One great benefit of learning other languages is the insight it gives into how their speakers think. If you want to understand another culture’s worldview, look at their language. Those who took Spanish in high school probably remember the difficultly of learning when to use one of the language’s two words equivalent to the English word knowledge. Saber generally refers to factual knowledge. Someone can saber the answer to a question or how to ride a bike. However, you would never saber a friend. Instead the verb conocer is used. It is used for more experiential knowledge, knowing a person or a place in which you live. The differences I given to these to two Spanish words are loose and I am sure that a Spanish speaker would be quick to correct my broad statement. However, using different words for different types of knowledge is actually common in many languages. In Koine Greek ginosko, epiginosko, and oida are the main words translated into our work know.
To explore this more I want to give definitions to the two different French words for knowledge, savoir and connaître, which are similar to the two Spanish words I mentioned. For the sake of argument connaître with be used of experiential or hands on knowledge and savoir of intellectual or factual knowledge.
What kind of knowledge was the Tree of the Knowledge of Good and Evil? It is possible that Adam and Eve had some kind of factual knowledge or savoir of the good and evil. If they didn’t, the serpent surely brought that knowledge to Eve, the idea of disobeying God. However, it was not until they ate of the fruit that they obtained experiential knowledge or connaître of evil.
These differences in knowledge have a strong effect on our spiritual lives. I find it relatively easy to gain more savoir about God. There are hundreds of books that can teach me about God, but do I really know him. By tireless study I can learn a lot about the country of China, perhaps more than most of the inhabitants themselves. Until I actually go there I will never actually know about China. Similarly a husband knows his wife in a vastly different way than an acquaintance knows her. To gain the experiential knowledge about Christ, the connaître, is more difficult.

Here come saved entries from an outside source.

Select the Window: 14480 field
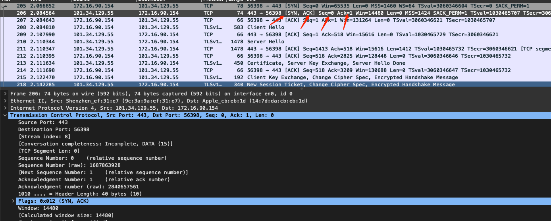The image size is (551, 221). [x=38, y=208]
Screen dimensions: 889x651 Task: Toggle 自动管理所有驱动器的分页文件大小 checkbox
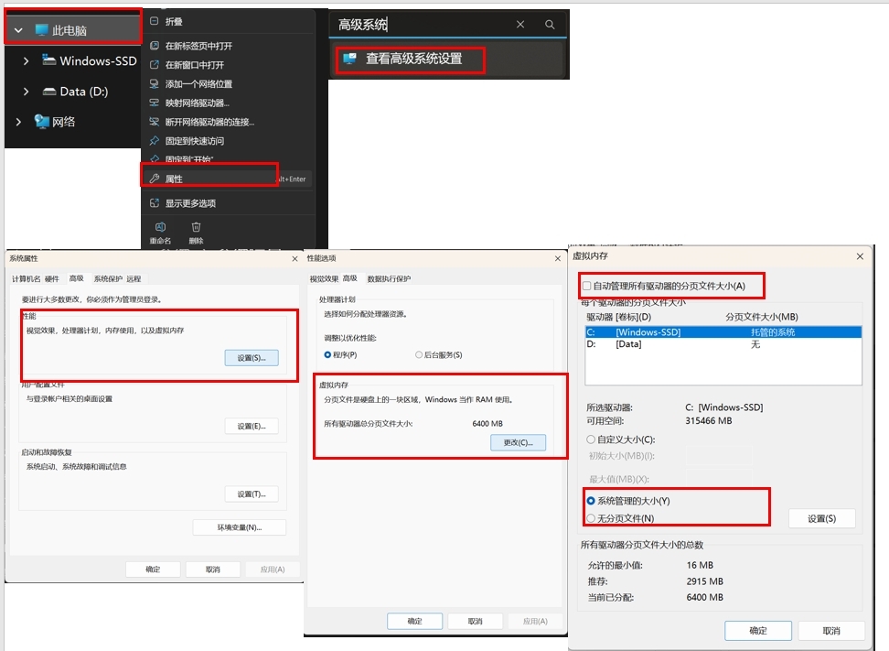coord(587,287)
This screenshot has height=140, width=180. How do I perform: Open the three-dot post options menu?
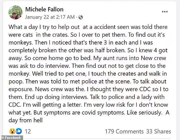(x=165, y=12)
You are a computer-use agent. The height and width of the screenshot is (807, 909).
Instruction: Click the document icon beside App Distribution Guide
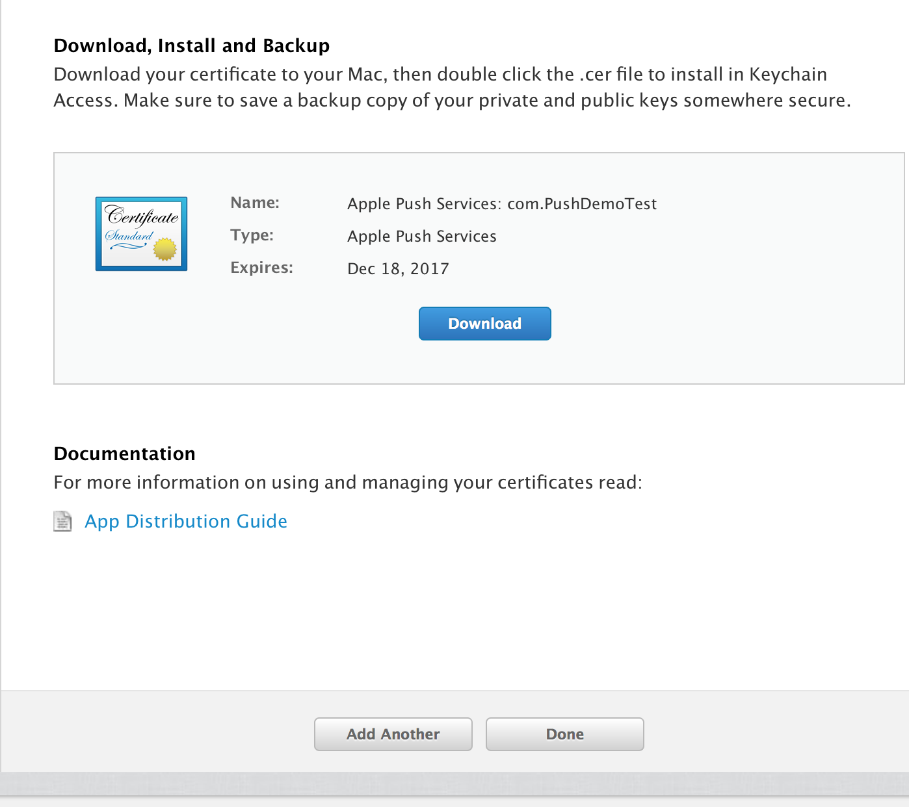pos(62,521)
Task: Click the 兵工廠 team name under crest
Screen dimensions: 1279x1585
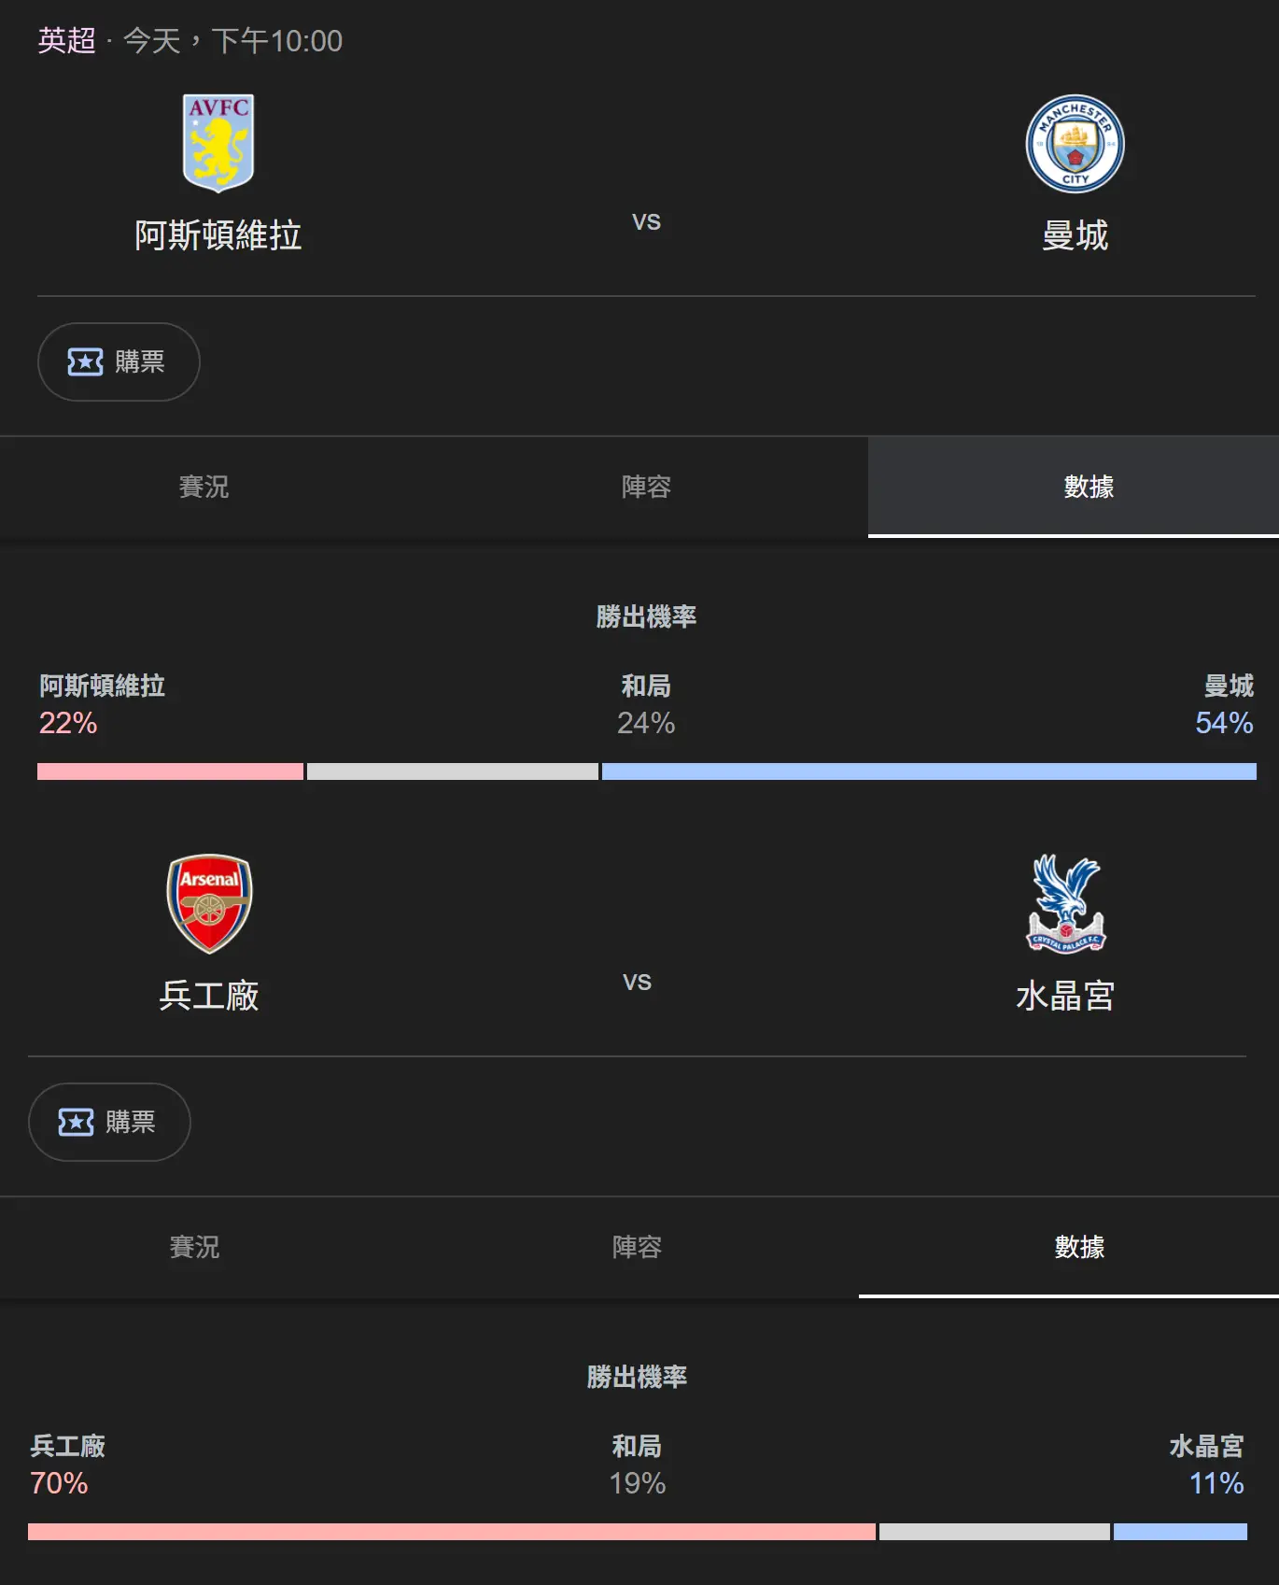Action: click(209, 996)
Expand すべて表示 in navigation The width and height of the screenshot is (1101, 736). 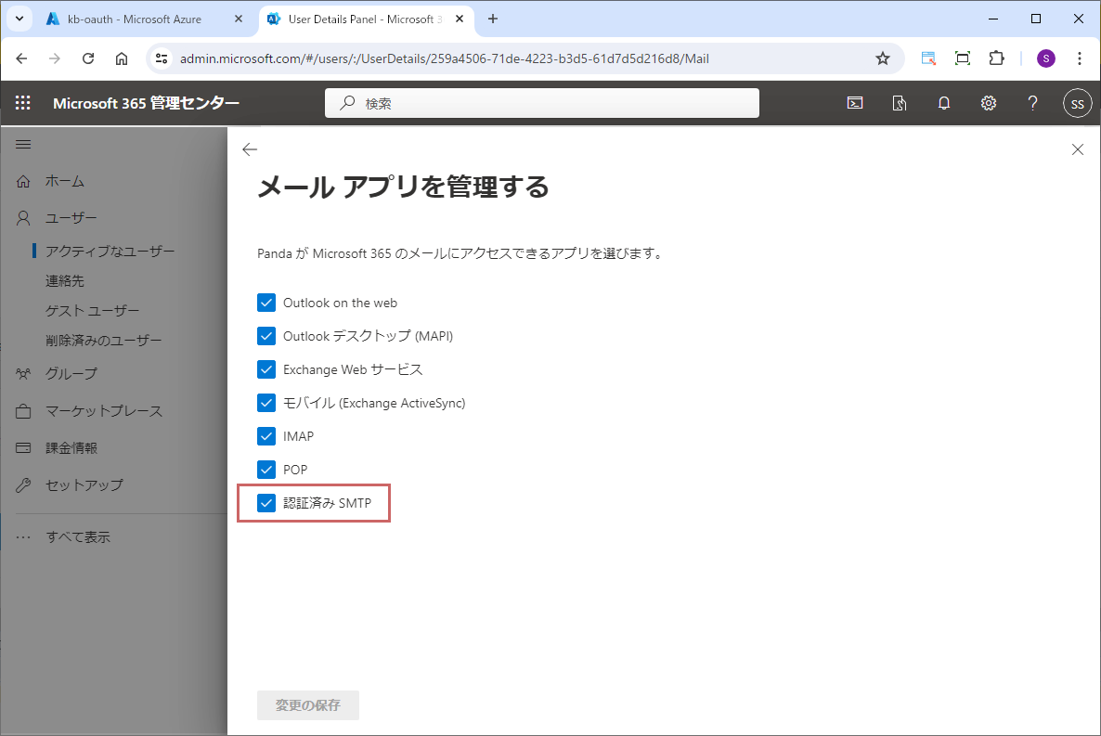click(78, 536)
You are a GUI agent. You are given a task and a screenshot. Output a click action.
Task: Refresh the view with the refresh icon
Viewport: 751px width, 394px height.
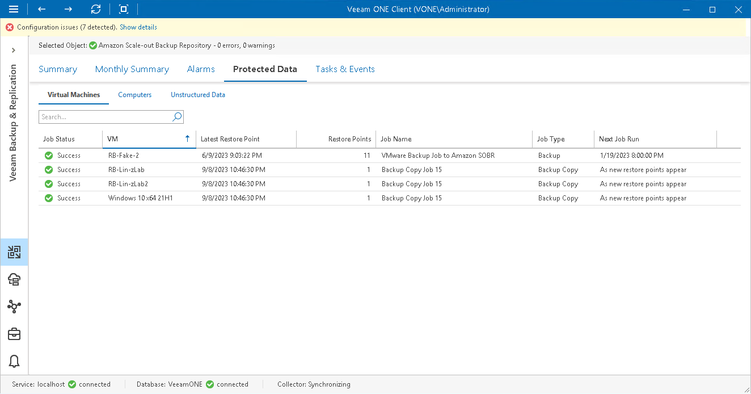95,9
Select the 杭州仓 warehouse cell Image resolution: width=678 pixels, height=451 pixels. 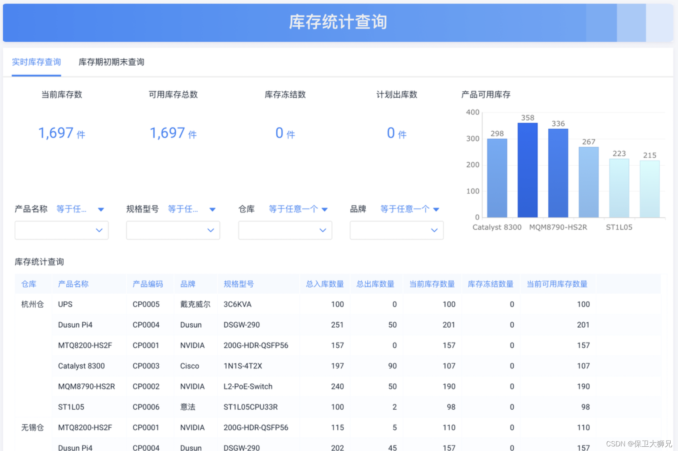point(32,304)
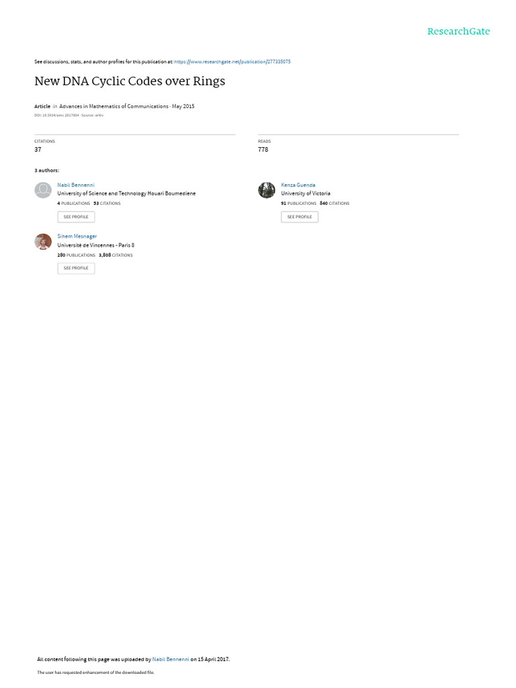Click Kenza Guenda's profile picture

coord(266,190)
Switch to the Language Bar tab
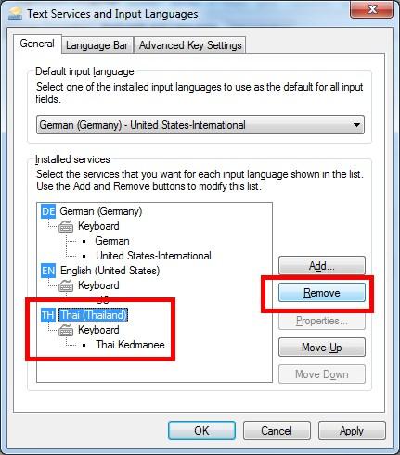Screen dimensions: 400x455 pyautogui.click(x=97, y=45)
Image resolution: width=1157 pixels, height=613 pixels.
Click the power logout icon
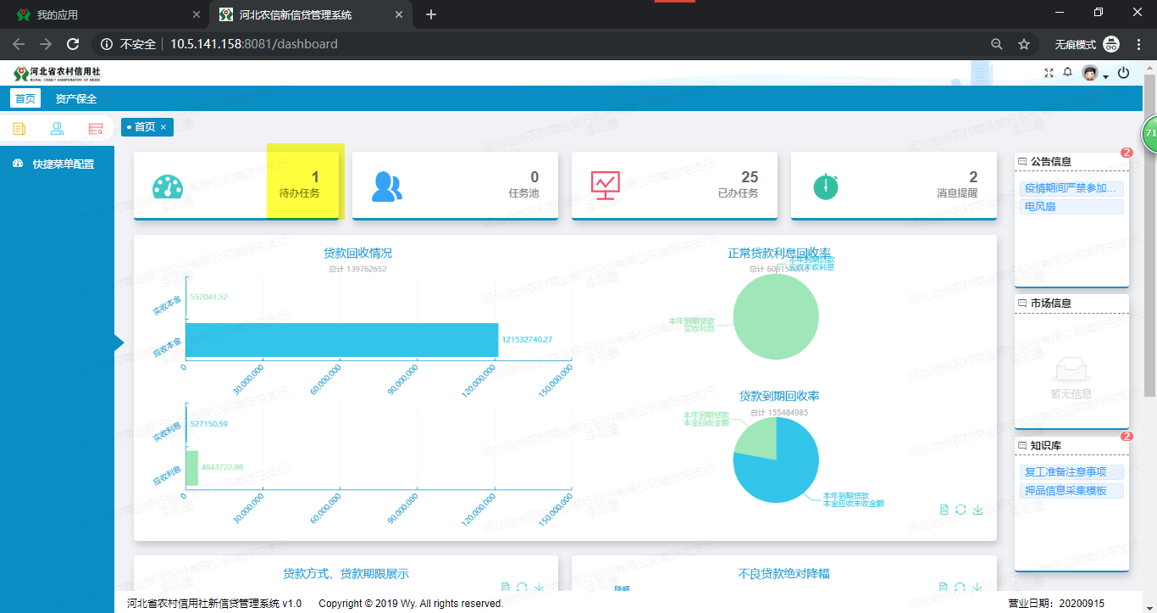point(1123,74)
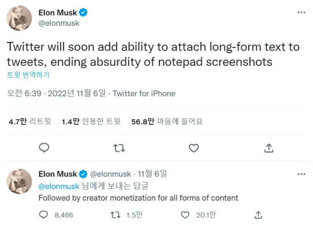
Task: Retweet the creator monetization reply tweet
Action: 116,215
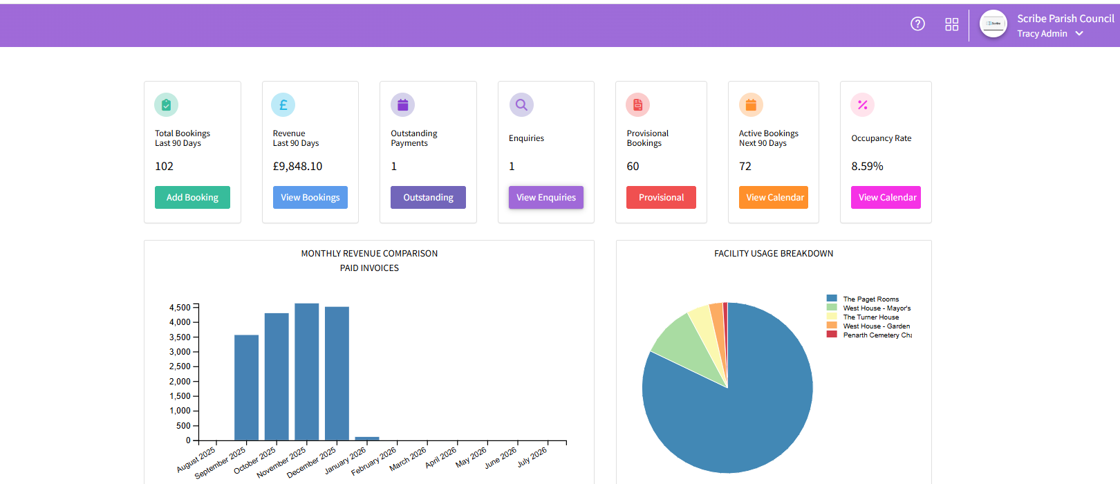1120x484 pixels.
Task: Click the November 2025 revenue bar
Action: pos(306,372)
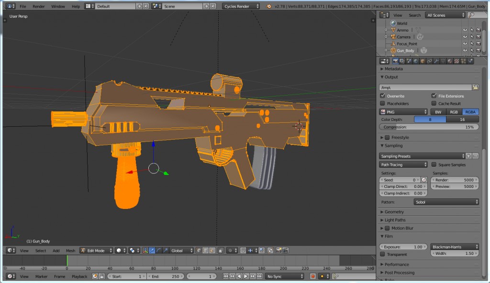Uncheck the Overwrite option in Output settings
Viewport: 490px width, 283px height.
382,96
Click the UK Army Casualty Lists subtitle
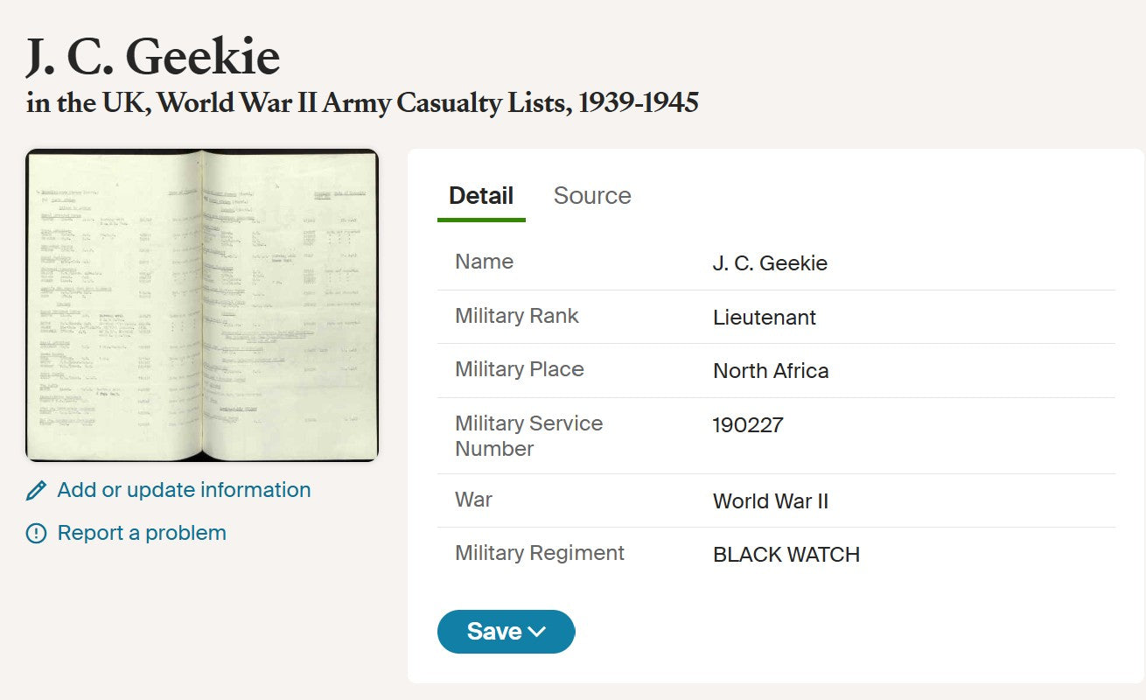The height and width of the screenshot is (700, 1146). [362, 103]
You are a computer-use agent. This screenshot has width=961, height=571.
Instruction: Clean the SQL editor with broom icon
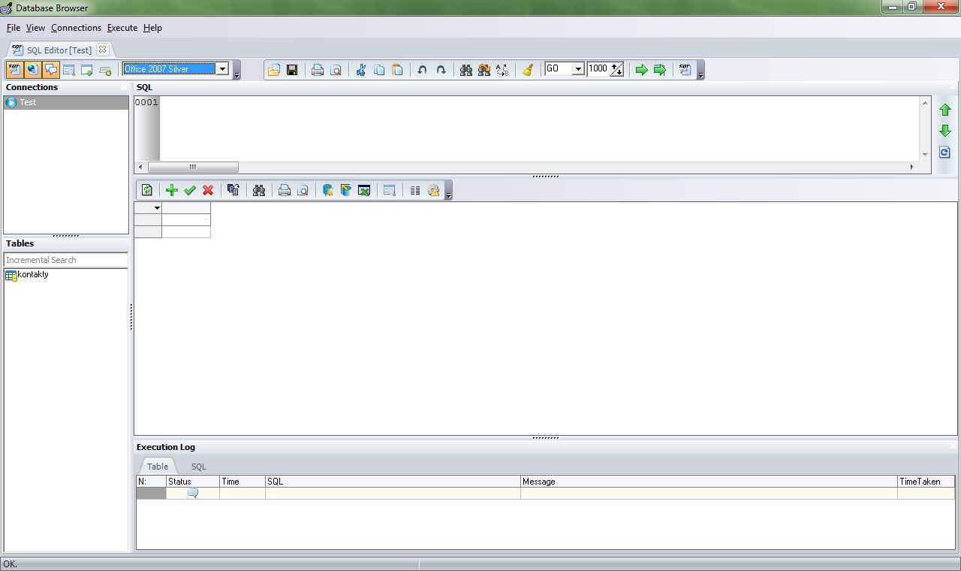527,69
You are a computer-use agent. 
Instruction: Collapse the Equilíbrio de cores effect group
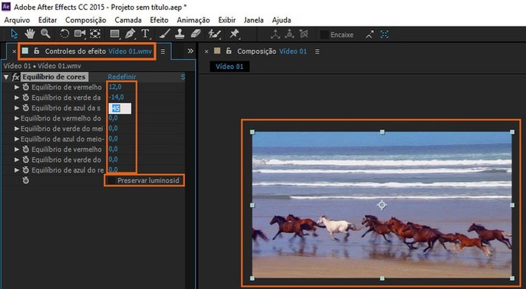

I think this is part of the reason why Bible College and seminary can be so challenging to a person’s faith. Through it we come to know God, far more than we know him. A great divide develops between savoir and connaître. The two kinds are so easy to confuse. It is a great tragedy for someone to know about God, but not actually know him. I confess that I spend far too much time in pursuit of savoir of God and too little in connaître. I know too little of God. I could construct a theological defense of the sovereignty of God from Scripture, but when something doesn’t go my way I complain and whine to God about why he let things happen as they did. I know too little of God and his ways.
Good Will Hunting is a powerful movie that touches on this divide. (As a disclaimer I don’t recommend it to everyone because of its content. See previous post.) Will Hunting, a young Matt Damon, is a genius of savant level, but works as a janitor at MIT and lives in the ghetto. He is forced to meet with a washed up psychologist Sean Maguire, played by Robin Williams, as part of a parole deal. Will has already frustrated several other therapists using his brilliant mind and believes he doesn’t need help. His attempt to keep this new psychologist at arm’s length is thwarted by Sean’s unconventional methods. At the same time Will meets a girl he actually cares about for more than just a one-night stand, but is unable to open himself to her. One of the most powerful lines in the movie is when Sean tells him, “You live in your head, don’t you.” Near the end Sean confronts Will about being abused as a child.
“It’s not your fault.”
“Yeh, I know that.”
“Look at me son; it’s not your fault.”
“No, it’s not your fault.”
This continues until Will’s knowledge passes from one kind to another and the young man who keeps everyone at a distance tearfully embraces the older. O’ that our knowledge of Christ would do the same.